In addition, a recent study of the barley–Bgh interaction has shown that transient silencing of the gene encoding a barley ROP-binding protein kinase, HvRBK1, leads to the fragmentation of cortical microtubules in the barley epidermal cells and increased susceptibility to penetration by Bgh (Huesmann et al., 2012). ROP proteins (Rho of plants; also called RACs) are small plant-specific GTPases that function in the transduction of signals received at the cell surface during plant development and response to biotic and abiotic stresses (Nibau et al., 2006). They are known to regulate the microtubule cytoskeleton, and are involved in signalling during both susceptibility and resistance to microorganisms (Mucha et al., 2011). Activated barley HvROPs, HvRACB and HvRAC1, interact with HvRBK1 and induce its redistribution from the cytoplasm and nucleoplasm to the cell cortex (Huesmann et al., 2012). The implication of these results is that in this system, perception of Bgh at the cell surface leads to the activation (GTP-binding) of the barley ROPs (HvRACB and HvRAC1), which in turn enhances the activity of the ROP effector, HvRBK1, inducing it to move to the cell cortex where, by an as yet undescribed mechanism, it interacts with the cortical microtubules, facilitating their role in penetration resistance. Activated HvRACB also binds to another barley ROP effector, HvMAGAP1 (microtubule-associated ROP-GTPase activating protein), again inducing its redistribution to the cell cortex (Hoefle et al., 2011). The RFP-tagging of HvMAGAP1 shows that it binds to microtubules. In situations in which penetration of Bgh was successfully inhibited, HvMAGAP1-labelled microtubules formed a dense radial network focused on the contact site beneath the fungal appressorium (Figure 3a). However, in situations in which Bgh was able to penetrate the epidermal cell, there was little change in the organization of the cortical microtubules in the cell, except for the development of a region of diffuse fluorescence around the neck of the haustorium (corresponding to the penetration site; Hoefle et al., 2011).

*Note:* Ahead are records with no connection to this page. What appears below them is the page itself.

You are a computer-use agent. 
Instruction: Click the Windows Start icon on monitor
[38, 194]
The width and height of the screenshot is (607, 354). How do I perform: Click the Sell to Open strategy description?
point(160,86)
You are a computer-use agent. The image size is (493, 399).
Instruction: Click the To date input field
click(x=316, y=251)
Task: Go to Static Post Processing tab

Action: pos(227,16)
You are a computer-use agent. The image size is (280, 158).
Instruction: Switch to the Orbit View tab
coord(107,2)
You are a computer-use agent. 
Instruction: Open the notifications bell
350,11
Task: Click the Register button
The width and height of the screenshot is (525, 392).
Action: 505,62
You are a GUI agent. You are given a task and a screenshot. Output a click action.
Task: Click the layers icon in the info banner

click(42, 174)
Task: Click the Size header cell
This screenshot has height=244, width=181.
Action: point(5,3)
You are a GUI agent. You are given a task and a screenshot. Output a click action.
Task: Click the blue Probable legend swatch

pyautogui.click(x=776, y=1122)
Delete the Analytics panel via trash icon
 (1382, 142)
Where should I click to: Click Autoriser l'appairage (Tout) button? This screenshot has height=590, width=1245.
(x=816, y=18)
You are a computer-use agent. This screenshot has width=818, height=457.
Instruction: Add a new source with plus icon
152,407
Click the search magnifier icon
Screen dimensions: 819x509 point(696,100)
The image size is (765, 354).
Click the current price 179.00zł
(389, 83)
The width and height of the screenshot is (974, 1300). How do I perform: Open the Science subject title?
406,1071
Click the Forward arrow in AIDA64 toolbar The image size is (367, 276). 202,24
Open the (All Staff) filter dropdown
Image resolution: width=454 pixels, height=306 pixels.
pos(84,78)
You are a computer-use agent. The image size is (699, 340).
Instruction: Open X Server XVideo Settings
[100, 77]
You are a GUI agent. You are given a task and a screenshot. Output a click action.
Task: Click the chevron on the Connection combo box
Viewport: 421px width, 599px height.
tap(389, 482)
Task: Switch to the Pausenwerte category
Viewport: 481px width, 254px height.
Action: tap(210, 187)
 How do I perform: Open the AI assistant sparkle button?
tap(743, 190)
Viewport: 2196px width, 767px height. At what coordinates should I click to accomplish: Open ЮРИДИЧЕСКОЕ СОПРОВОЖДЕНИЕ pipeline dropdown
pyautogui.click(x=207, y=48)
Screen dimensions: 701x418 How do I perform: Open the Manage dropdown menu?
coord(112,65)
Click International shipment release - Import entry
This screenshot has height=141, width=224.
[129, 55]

What underlies the variability in the response of plant microtubules to a potential pathogen? In the barley–Bgh system discussed above, the observed behaviour of the microtubule cytoskeleton suggests differences are associated with the nature of the final outcome of the interaction, i.e. susceptibility or resistance. But which is the cause and which the effect in this situation? Other studies have observed no apparent difference in the response of the cortical microtubule arrays to virulent, avirulent or non-host pathogens (Takemoto et al., 2003). These latter observations have led to the hypothesis that the microtubule cytoskeleton may be responding to the physical pressure exerted by the fungal or oomycete hypha as it begins to penetrate the plant cell surface. This hypothesis was tested by gently contacting, but not puncturing, the epidermal surface of Arabidopsis cotyledons with fine microneedles and following the subcellular changes of GFP-tagged microtubules, microfilaments, endoplasmic reticulum and peroxisomes (Hardham et al., 2008). These experiments revealed rapid alterations in the behaviour and organization of these cell components following microneedle contact. Within 3–5 min, actin, endoplasmic reticulum and peroxisomes begin to accumulate at the contact site. In the GFP-tubulin transgenic plants, a cloud of bright, diffuse tubulin fluorescence, initially surrounded by a microtubule-depleted zone, forms in the cortical cytoplasm at the contact site (Figure 3c). The region of bright diffuse fluorescence follows the needle if it is moved across the cell surface, and disperses if the needle is lifted off the cotyledon surface (Hardham et al., 2008).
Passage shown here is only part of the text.